### [TASK ITEM]
From the line containing "Screen dimensions: 606x1607" to the line containing "Task: Click the colored" in the entries below, reproduce every line exactly, ends included. Nothing else belongs in the copy, and no pictures.

### [DATASET RECORDS]
☆ ☆ ☆ ☆ ☆

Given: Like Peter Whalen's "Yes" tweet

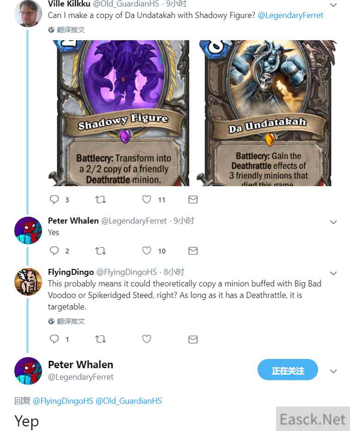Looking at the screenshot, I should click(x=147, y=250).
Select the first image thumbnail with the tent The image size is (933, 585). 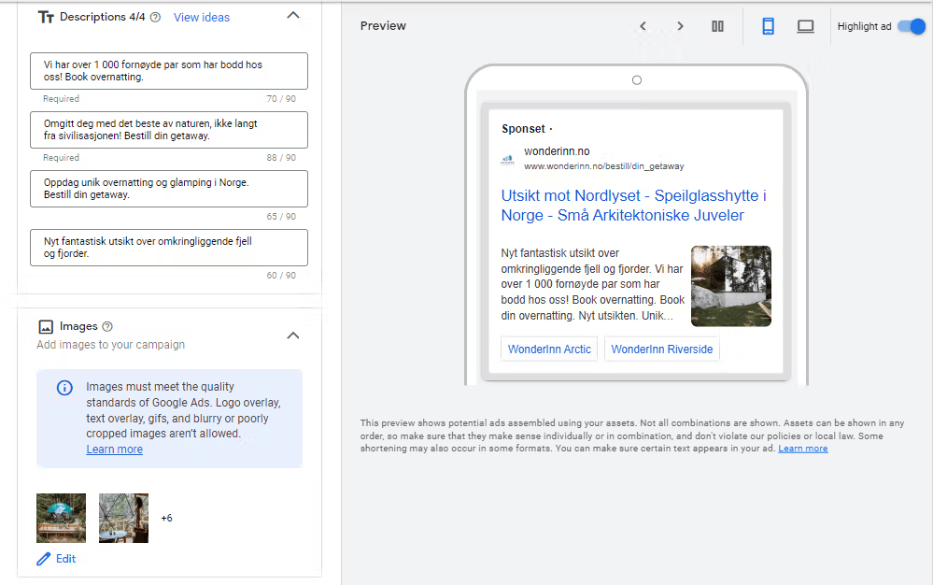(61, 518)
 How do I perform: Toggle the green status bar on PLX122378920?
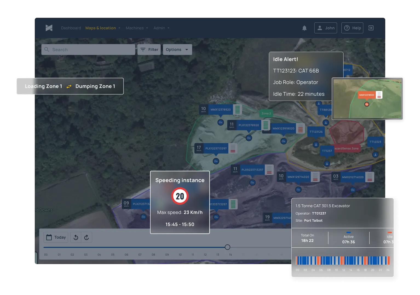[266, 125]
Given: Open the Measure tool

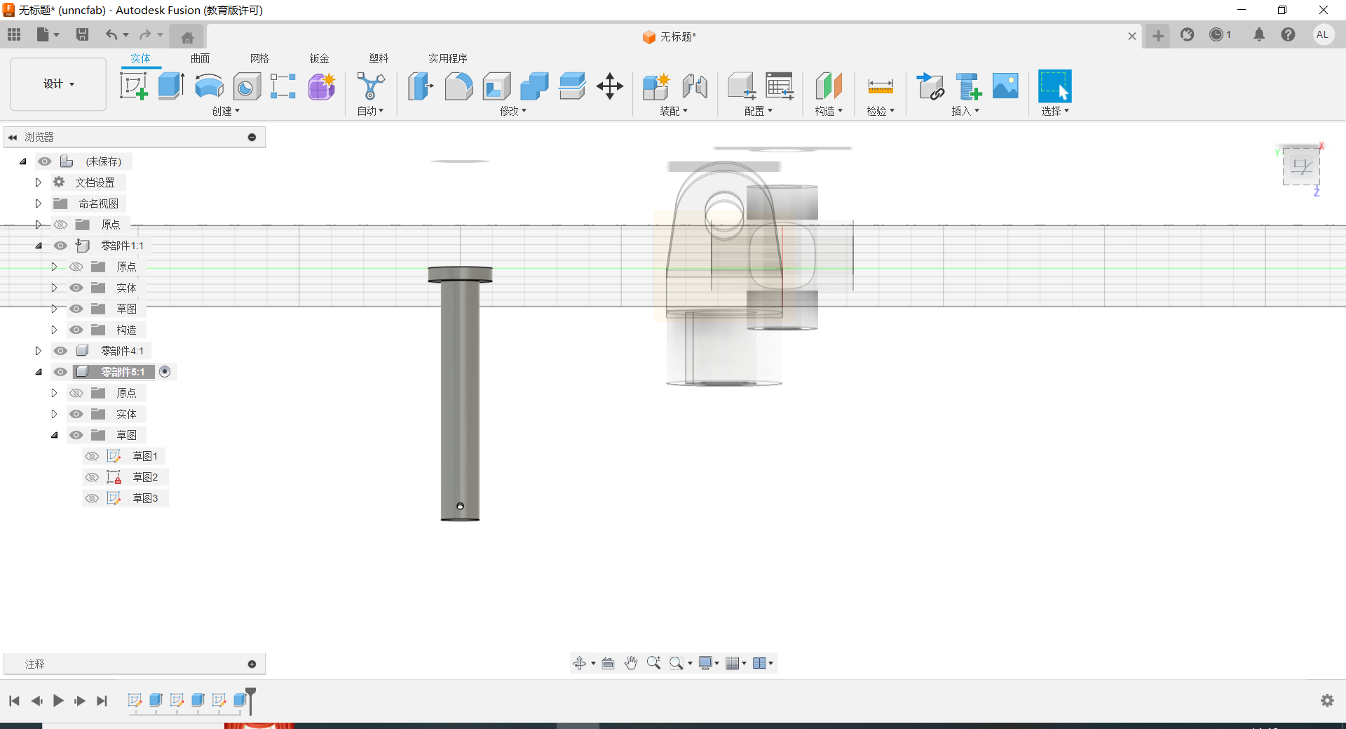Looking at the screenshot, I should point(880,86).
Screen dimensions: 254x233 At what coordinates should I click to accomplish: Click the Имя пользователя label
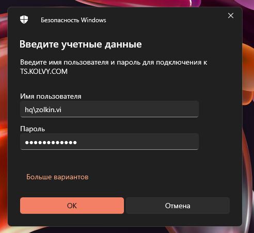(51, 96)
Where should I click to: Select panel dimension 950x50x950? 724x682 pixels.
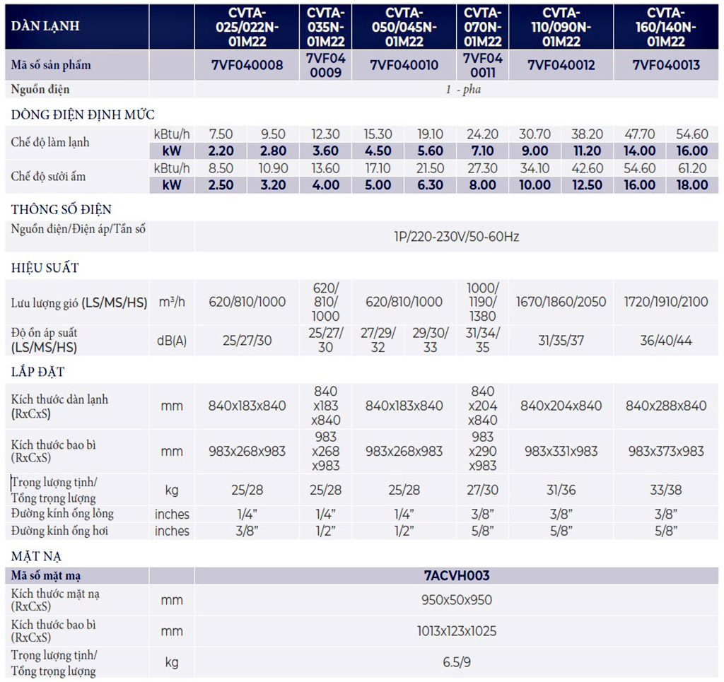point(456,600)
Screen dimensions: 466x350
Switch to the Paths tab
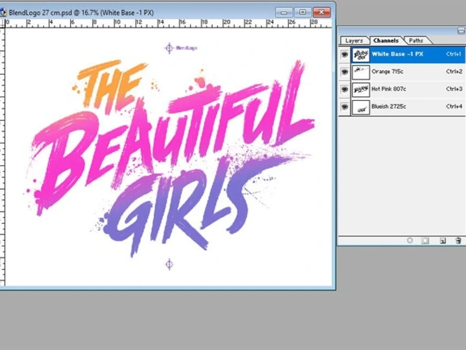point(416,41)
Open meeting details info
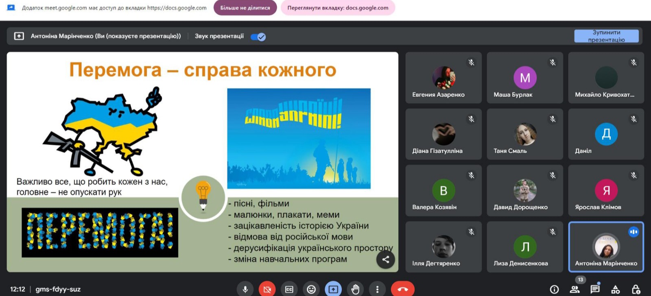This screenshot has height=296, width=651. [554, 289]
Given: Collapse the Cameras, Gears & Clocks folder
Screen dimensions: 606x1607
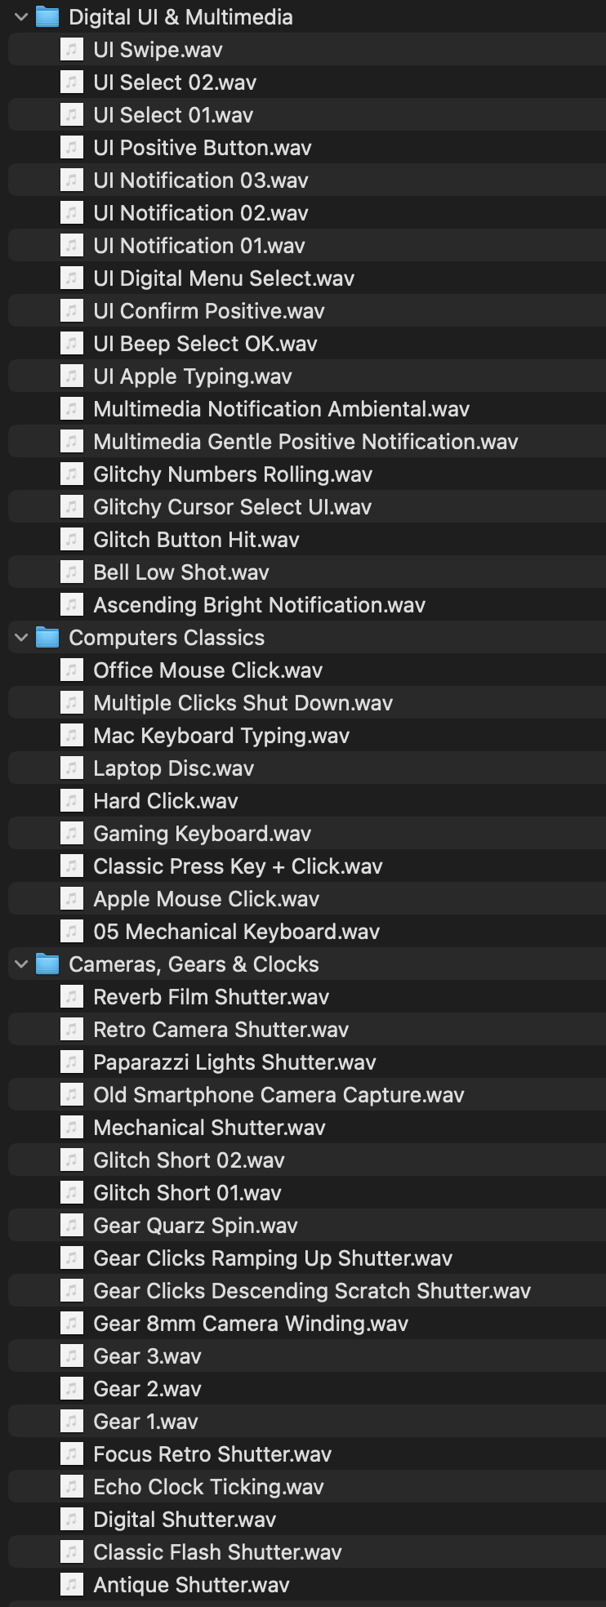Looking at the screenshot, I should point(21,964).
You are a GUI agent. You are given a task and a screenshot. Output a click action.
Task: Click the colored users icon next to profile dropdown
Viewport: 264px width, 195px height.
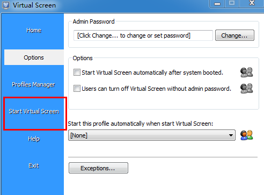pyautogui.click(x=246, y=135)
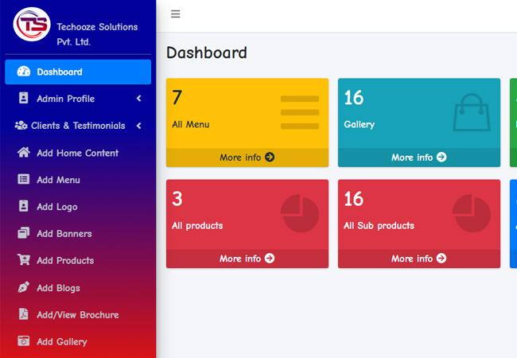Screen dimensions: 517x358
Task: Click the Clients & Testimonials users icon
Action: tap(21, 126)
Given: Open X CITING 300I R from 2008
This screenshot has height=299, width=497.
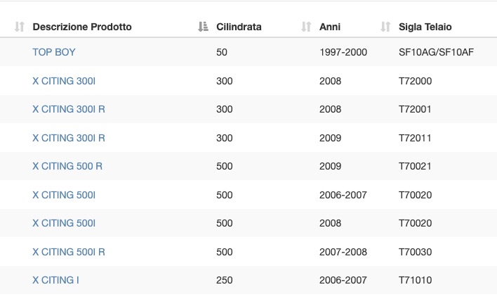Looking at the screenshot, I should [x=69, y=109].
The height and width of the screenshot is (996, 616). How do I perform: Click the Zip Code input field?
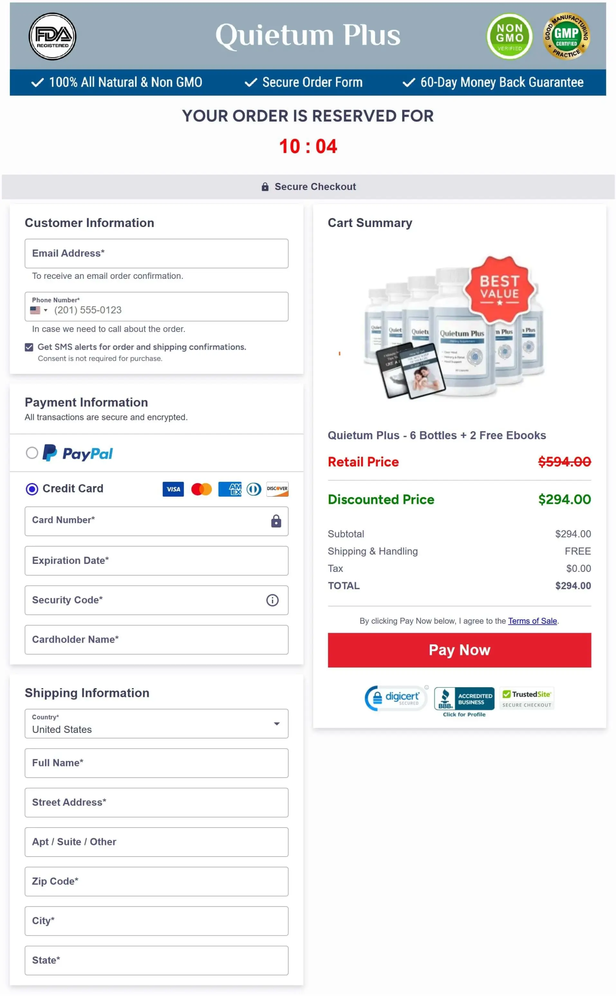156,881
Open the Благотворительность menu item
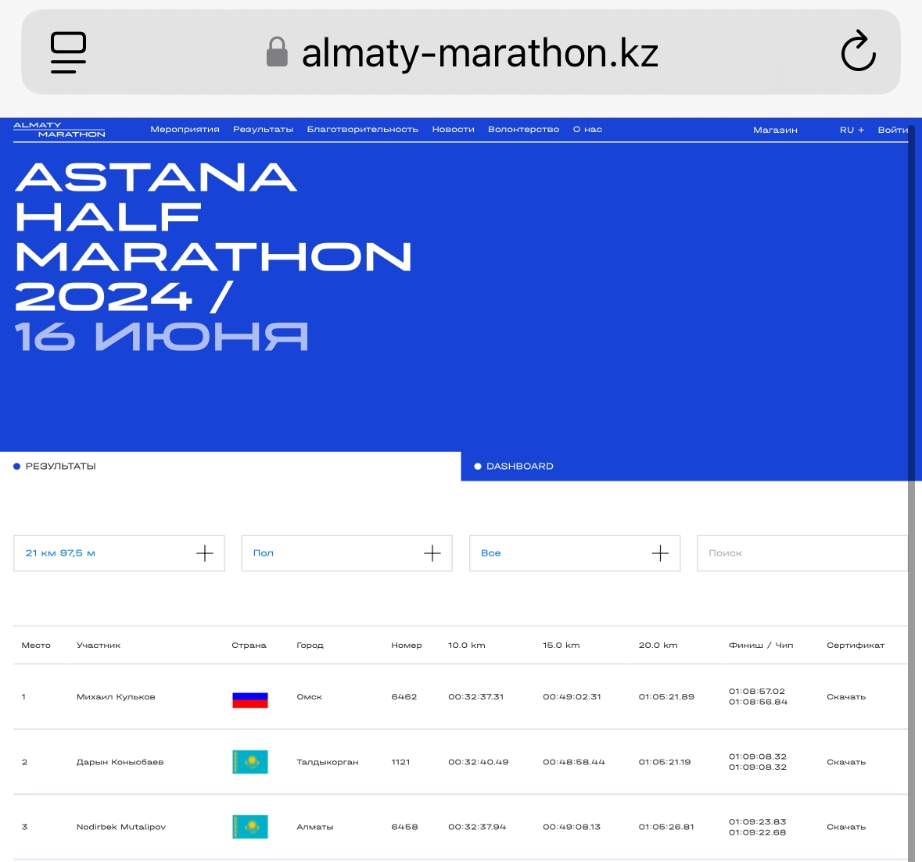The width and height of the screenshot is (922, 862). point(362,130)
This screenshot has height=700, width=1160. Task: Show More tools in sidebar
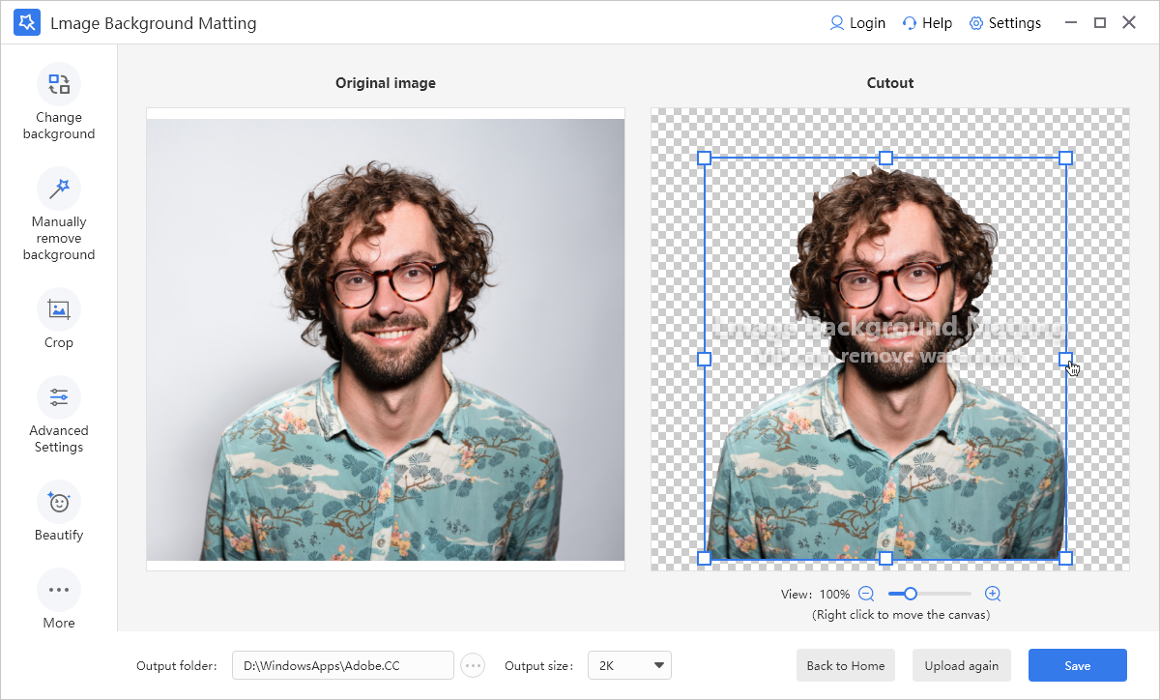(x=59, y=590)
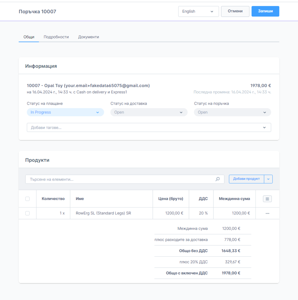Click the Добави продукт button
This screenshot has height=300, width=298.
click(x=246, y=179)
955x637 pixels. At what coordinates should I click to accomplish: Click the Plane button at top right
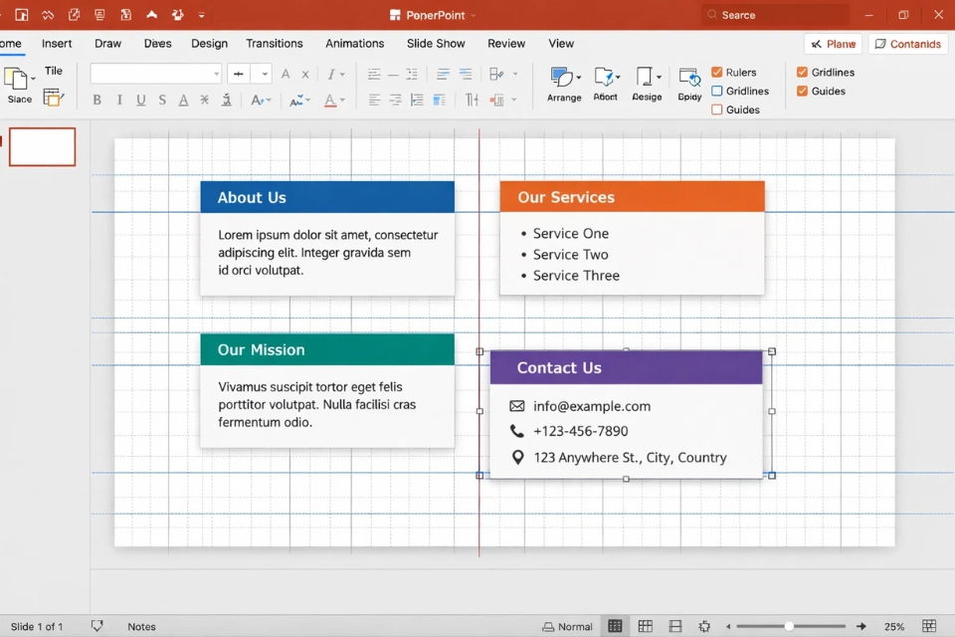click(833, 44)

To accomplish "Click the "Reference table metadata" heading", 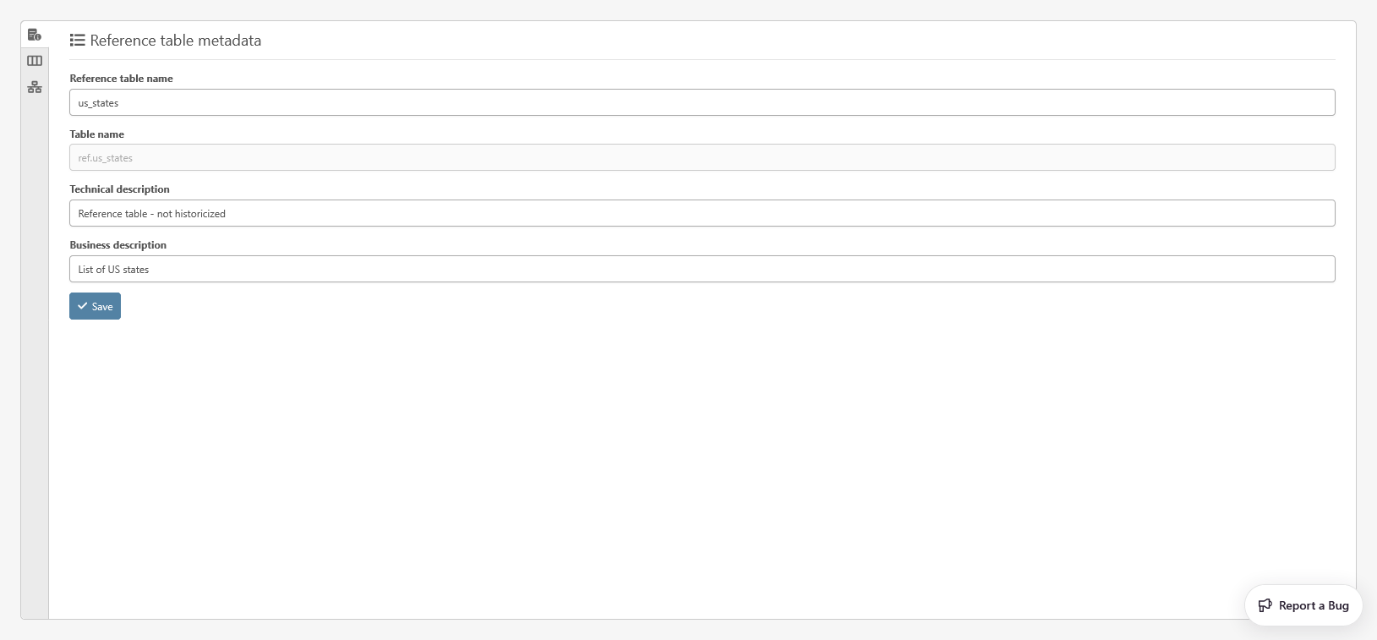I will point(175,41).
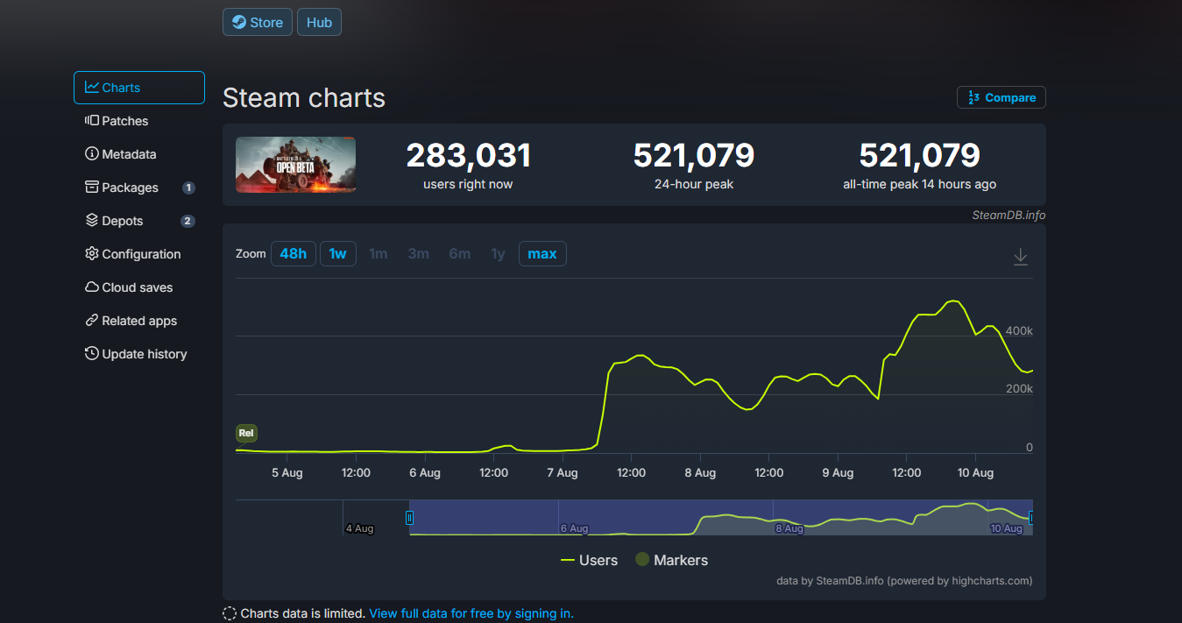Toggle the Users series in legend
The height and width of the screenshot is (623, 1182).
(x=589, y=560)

☆ ☆ ☆ ☆ ☆

### [RESPONSE]
Screen dimensions: 606x1607
Looking at the screenshot, I should point(21,964).
You are a GUI agent. You are given a task and a screenshot. Output a click action.
Task: Click the colored users icon next to profile dropdown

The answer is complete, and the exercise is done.